Marcel ging auf den Flur und wandte sich der Schlafzimmertür zu. Vor der Tür lagen drei kleine weiße Federn. Marcel sah sie, schenkte ihnen aber keine Beachtung. Er wollte zu seiner Frau, mit der er seit fünf Jahren verheiratet war. Leise drückte er die Klinke nach unten. Der Raum lag im Dunklen. Marcel betätigte den Lichtschalter. Diesmal fielen ihm die Federn sofort auf, die auf dem Boden verstreut herumlagen. Marcel machte einen Schritt in das Zimmer hinein. Beim Anblick seiner Frau verschlug es ihm den Atem. Sie lag mit weitaufgerissenen Augen im Bett. Ihr Gesicht war blutig und mit Kratzwunden übersäht. Aus dem offenen Mund ragte ein Knäul aus weißen Federn. Die Daunenkissen und Bettdecken waren zerfetzt. Auf dem Ehebett verstreuten sich haufenweise kleine Daunenfedern. Marcel überwand seine Schockstarre und hastete zum Bett. Er fasste seine Frau an und rüttelte vorsichtig an ihren Schultern. Er rief ihren Namen, zuerst leise, dann lauter, zuletzt schrie er sie verzweifelt an. Er erhielt keine Antwort. Leblos lag die Frau, die er so sehr liebte, in seinen Armen. Er griff behutsam nach ihrem Mund und zog einige Federn heraus. Die Daunen in der Mundhöhle waren mit Speichel durchtränkt. Immer tiefer fuhren seine Finger in ihren Schlund und zogen Federn heraus. Selbst in Sabrinas tiefsten Rachen steckten sie und verstopften die Luftröhre. Marcel konnte die hinteren Federn nicht erreichen und stellte niedergeschlagen seine Bemühungen ein. Wie in Trance fühlte er nach Sabrinas Halsschlagader, dann fing er an zu weinen.
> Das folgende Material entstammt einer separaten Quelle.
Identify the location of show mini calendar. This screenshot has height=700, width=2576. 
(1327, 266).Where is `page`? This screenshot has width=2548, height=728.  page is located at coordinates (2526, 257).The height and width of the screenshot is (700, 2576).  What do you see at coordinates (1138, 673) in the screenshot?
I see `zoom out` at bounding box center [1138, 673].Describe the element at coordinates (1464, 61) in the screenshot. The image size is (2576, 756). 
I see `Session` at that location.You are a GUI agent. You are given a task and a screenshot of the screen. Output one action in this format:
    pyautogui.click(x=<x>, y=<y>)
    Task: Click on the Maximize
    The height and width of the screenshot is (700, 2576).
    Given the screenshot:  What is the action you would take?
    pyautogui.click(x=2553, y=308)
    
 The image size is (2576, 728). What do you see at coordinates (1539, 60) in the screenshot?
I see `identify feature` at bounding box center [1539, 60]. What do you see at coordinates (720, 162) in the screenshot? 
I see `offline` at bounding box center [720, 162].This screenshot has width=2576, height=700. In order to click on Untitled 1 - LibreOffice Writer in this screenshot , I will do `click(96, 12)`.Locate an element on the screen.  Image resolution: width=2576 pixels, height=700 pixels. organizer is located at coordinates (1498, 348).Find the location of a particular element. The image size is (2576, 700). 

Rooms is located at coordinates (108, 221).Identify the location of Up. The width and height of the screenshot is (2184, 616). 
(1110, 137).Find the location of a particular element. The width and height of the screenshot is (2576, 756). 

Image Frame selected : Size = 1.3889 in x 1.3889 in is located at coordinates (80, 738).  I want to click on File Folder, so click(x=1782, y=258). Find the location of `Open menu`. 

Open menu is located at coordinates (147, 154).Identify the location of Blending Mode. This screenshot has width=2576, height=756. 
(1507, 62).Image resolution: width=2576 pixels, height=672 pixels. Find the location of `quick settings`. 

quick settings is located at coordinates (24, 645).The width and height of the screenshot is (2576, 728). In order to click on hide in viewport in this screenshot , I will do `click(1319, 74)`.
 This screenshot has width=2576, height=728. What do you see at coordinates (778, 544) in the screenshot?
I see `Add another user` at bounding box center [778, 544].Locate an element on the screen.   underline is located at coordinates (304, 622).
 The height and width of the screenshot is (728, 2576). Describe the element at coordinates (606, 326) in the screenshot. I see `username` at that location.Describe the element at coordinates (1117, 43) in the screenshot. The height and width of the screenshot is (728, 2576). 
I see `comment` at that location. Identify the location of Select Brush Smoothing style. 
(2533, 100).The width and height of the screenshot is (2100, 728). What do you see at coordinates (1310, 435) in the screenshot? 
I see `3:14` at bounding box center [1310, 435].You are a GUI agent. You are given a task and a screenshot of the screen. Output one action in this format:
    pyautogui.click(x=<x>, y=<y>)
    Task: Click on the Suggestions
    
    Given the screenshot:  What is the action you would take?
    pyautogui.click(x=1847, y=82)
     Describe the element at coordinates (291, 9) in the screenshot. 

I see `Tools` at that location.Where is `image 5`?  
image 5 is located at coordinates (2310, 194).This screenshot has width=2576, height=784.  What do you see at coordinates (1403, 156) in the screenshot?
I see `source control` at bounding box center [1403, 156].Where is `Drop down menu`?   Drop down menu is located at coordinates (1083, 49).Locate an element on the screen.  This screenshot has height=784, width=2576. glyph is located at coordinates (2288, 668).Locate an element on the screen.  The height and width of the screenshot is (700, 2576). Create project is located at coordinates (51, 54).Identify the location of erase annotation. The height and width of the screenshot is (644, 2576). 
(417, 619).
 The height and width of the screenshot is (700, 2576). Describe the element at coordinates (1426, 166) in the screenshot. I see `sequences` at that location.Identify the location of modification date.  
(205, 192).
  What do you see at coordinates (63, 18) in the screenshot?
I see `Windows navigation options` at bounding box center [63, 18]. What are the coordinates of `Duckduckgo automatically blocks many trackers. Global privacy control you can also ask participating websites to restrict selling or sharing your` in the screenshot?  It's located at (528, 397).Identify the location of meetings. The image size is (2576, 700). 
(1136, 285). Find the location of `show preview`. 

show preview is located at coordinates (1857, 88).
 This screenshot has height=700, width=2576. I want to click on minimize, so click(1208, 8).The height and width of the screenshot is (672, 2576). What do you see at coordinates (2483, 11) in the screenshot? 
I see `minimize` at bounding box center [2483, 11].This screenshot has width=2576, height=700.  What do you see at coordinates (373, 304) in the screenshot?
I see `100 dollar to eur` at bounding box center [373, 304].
Eine Woche nach Sabrinas Beerdigung, nahm Marcel seine Arbeit wieder auf, was ihm äußerst schwerfiel. Er mochte seinen Job nicht, verabscheute ihn regelrecht. Das Piepen, das Rattern der Maschine, der widerliche Geruch. All das nahm er nach Feierabend mit nach Hause. Manchmal verfolgte die Arbeit ihn noch bis in den Schlaf, wo sie entsetzliche Alpträume hervorrief. Doch was sollte er machen, das Leben ging weiter, obwohl er in den letzten Tagen oft daran gedacht hatte, es einfach zu beenden. Sabrinas Tod hatte ihn in ein tiefes Loch fallen lassen. Ohne sie kam er sich hilflos und nutzlos vor. Die Umstände ihres Ablebens blieben ein Rätsel, anfängliche Ermittlungen auf ein Fremdverschulden wurden schnell eingestellt. Marcel stand vor dem Nichts. Auch wenn er frustriert seiner Arbeit nachging, musste er das Haus höchstwahrscheinlich veräußern. Mit seinem Einkommen konnte er die Schulden niemals tilgen. So ging er zur Arbeit, tat das, was getan werden musste und legte sich mit klagenden Gedanken ins Bett. Im Schlaf hörte er das Piepen.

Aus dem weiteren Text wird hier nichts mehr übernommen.